PROVIDED RECORDS:
□ □ □ □ □ □ □
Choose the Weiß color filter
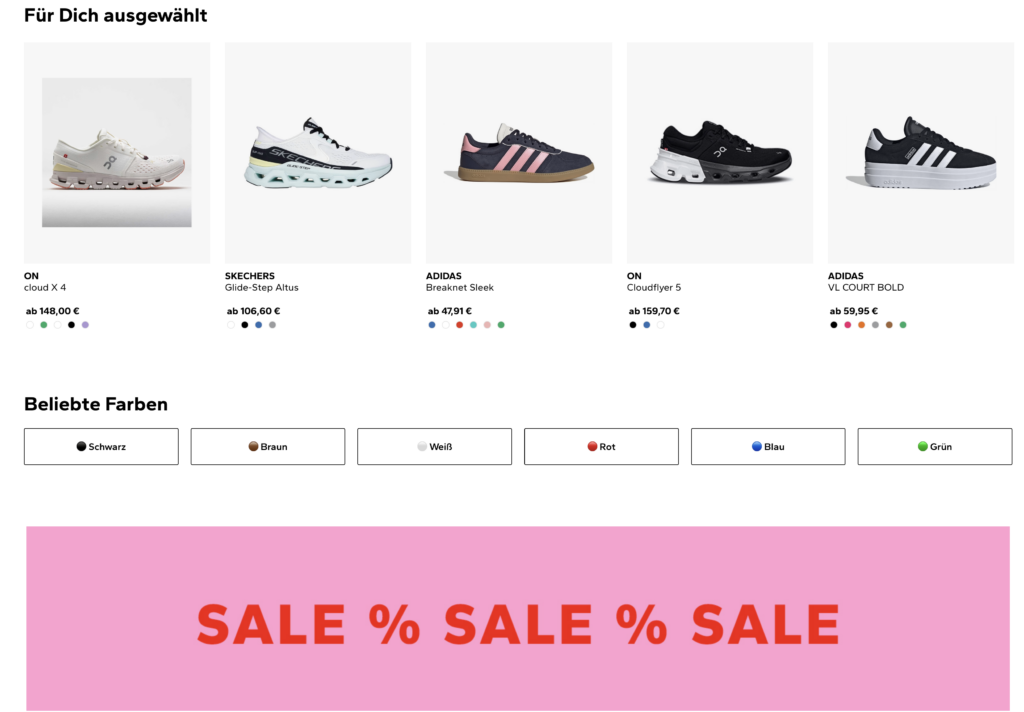coord(434,447)
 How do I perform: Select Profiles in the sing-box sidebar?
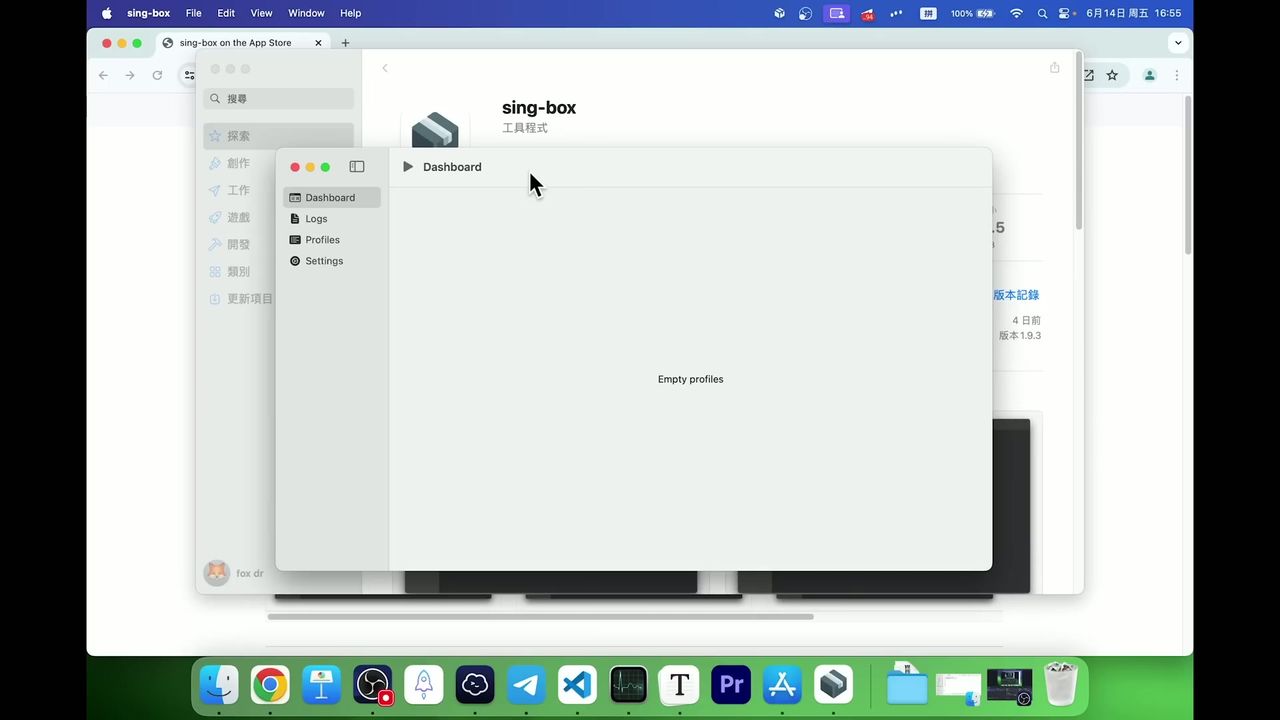pos(322,239)
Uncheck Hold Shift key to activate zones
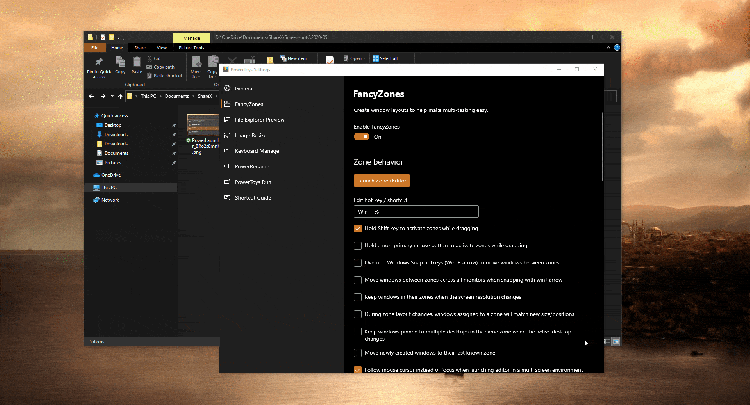The image size is (750, 405). [x=358, y=228]
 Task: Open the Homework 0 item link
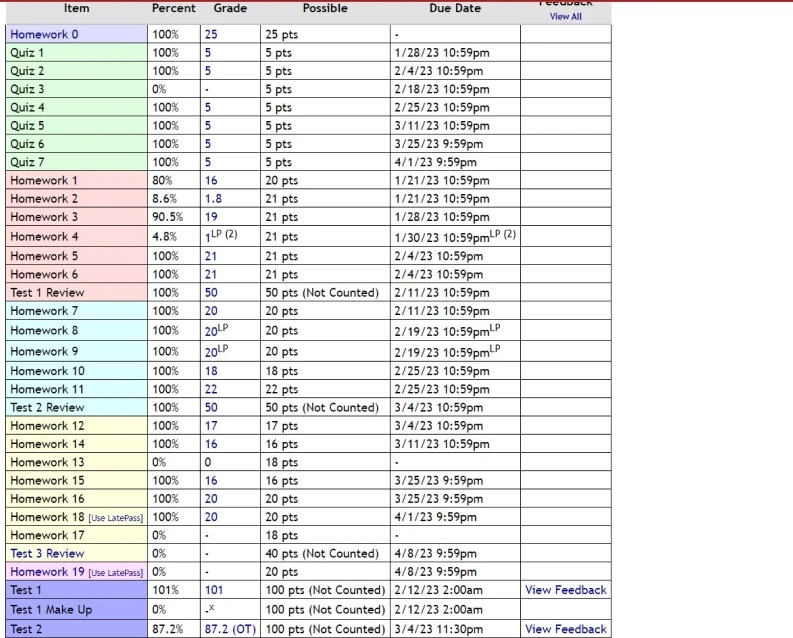pyautogui.click(x=44, y=34)
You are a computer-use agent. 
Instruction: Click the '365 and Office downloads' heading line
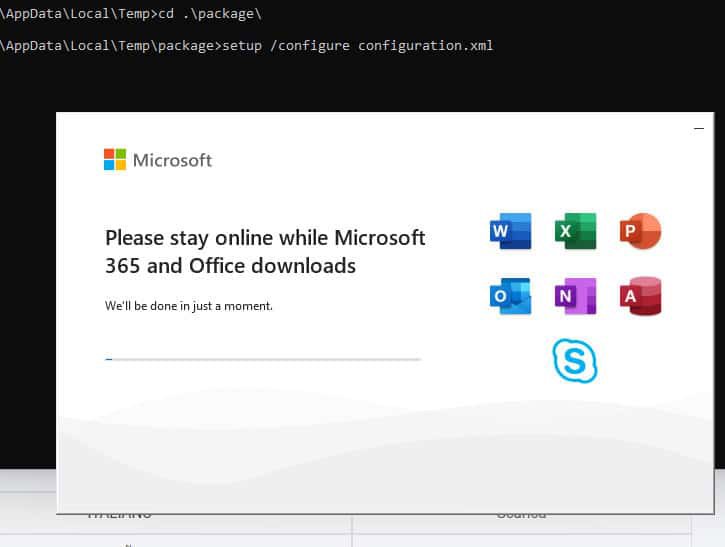(230, 266)
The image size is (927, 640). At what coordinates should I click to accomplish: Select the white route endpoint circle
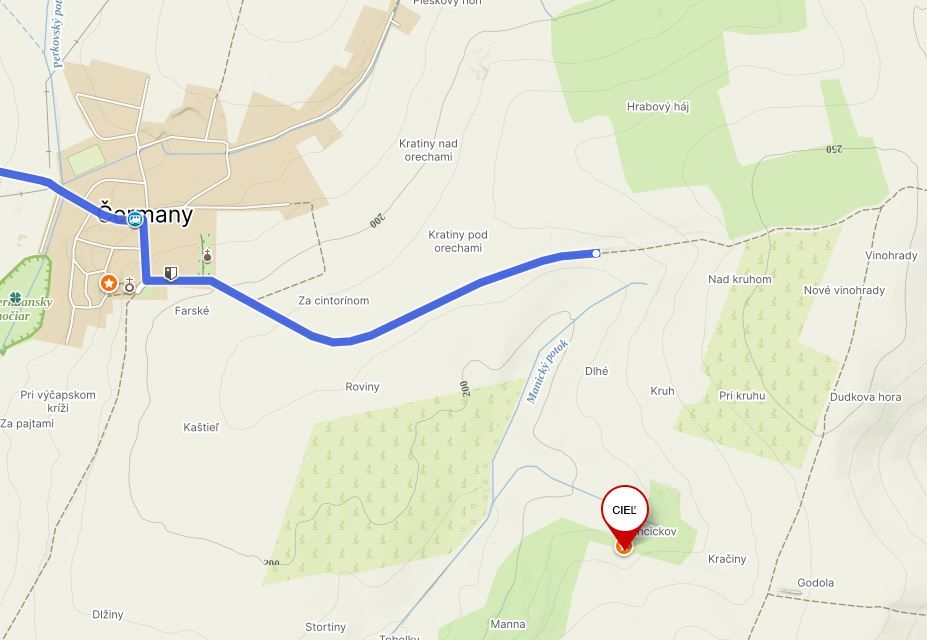596,254
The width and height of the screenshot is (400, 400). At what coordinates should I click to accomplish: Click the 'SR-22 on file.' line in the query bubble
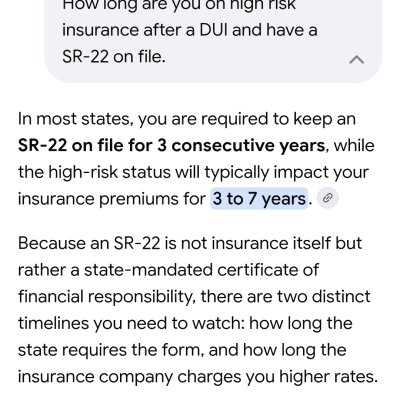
□ □ □ □ □ □ □
Repeat the data above exactly; images are not part of the copy.

OUTPUT FOR THIS EXERCISE:
Choose the Weiß color filter
coord(434,447)
 How do I perform: Select Profiles in the sing-box sidebar?
pos(322,239)
Uncheck Hold Shift key to activate zones
The image size is (750, 405). [x=358, y=228]
 Task: Open the Homework 0 item link
pyautogui.click(x=44, y=34)
You are a computer-use agent. 
Instruction: Click the '365 and Office downloads' heading line
(230, 266)
The image size is (927, 640). At what coordinates should I click to accomplish: Select the white route endpoint circle
596,254
The width and height of the screenshot is (400, 400). At what coordinates should I click to accomplish: Click the 'SR-22 on file.' line in the query bubble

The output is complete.